Mas conforme o ciclo foi acontecendo ela percebeu que o assunto surgia na fala dos estudantes como tema transversal nos cursos de graduação da Univates: num Trabalho de Conclusão de Curso, numa pesquisa, num debate em sala de aula - mesmo que não tenham uma disciplina específica, o tema aparece na formação desses profissionais e de diversas áreas. Então não podemos dizer que os estudos de gênero não estão na formação pedagógica, analisa ela.
A partir disso, a ideia inicial era a realização de oficinas para propor uma organização curricular sobre estudos de gênero. Porém a Banca de Qualificação sugeriu que Inauã aproveitasse seus achados para contribuir com a discussão institucional sobre a temática. Foi assim que se delineou a investigação Práticas de gênero no currículo da Univates: uma perspectiva arquivística e imoralista, orientada pela professora Angélica Vier Munhoz e com coorientação da professora Priscila Pavan Detoni, vinculada à linha de pesquisa Formação de Professores, Estudos do Currículo e Avaliação do PPGEnsino.
Júlia Amaral
Para isso, a dissertação foi construída a partir do problema de pesquisa De que modo o currículo da Universidade do Vale do Taquari Univates vem performando práticas de gênero?. O objetivo foi arquivar documentos institucionais que continham práticas de gênero; e arquivizá-los, ou, em outras palavras, dar visibilidade para as práticas de gênero da Univates. Como método, a mestra inspirou-se na genealogia de Friedrich Nietzsche e no arquivo de Michel Foucault, em que diferentes discursos são produzidos em meio a relações de saber-poder, de forma que estejam em constante proliferação e modificação.

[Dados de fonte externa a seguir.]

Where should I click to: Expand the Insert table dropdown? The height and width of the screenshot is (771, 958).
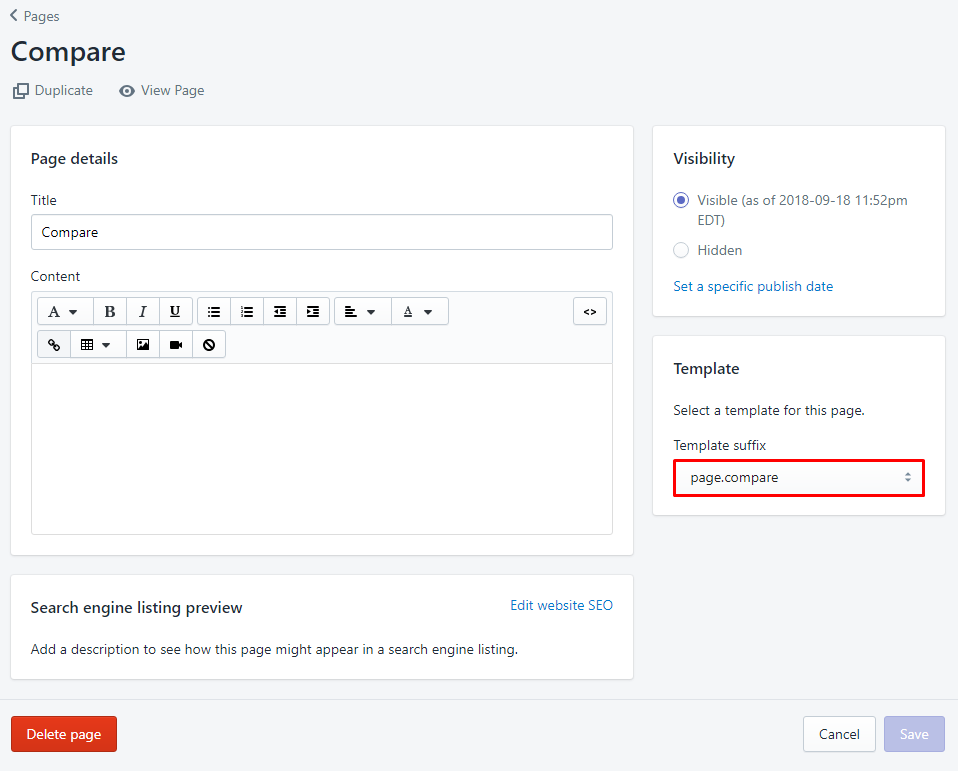point(97,345)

Com isso, Inauã produziu um currículo imoralista, com o qual surgiram perguntas que podem levar a Univates a refletir sobre as suas práticas de gênero. Conforme Inauã, o currículo imoralista descrito foi composto pelos enunciados identificados em documentos digitais no site da Univates em relação aos seguintes discursos: política afirmativa, linguagem, binariedade sexo-gênero, maternidade, estados civis, família, violência de gênero, masculinidade, banheiros. O currículo imoralista se caracteriza por problematizar a moral, de forma que ele possa ser descrito sem julgamento de valor em relação à norma vigente na sociedade. Os enunciados encontrados no arquivo foram organizados por meio de suas regularidades, suas repetições, com o intuito de visibilizar o modo como se proliferam, se modificam e compõem as práticas de gênero na Univates, afirma ela.
Encontros de debate sobre gênero
Em setembro de 2019 iniciou o primeiro encontro do ciclo de debates O que podem os estudos de gênero na universidade?, que se estendeu até novembro. Os encontros, gratuitos e abertos ao público, eram compostos por seis atividades para o debate de pesquisas realizadas por acadêmicos da Univates. Além disso, o evento contava com a parceria do Grupo de Pesquisa Currículo, Espaço e Movimento (CEM/CNPq), coordenado pela professora Angélica Vier Munhoz, e do Grupo de Estudos de Relações de Gênero, coordenado pela professora Priscila Pavan Detoni. Os temas foram: Mulheres imigrantes no Vale do Taquari/RS; Produção audiovisual, corpo e gênero; Mulheres negras, direitos civis e cinema e Corpo e gênero: experimentações.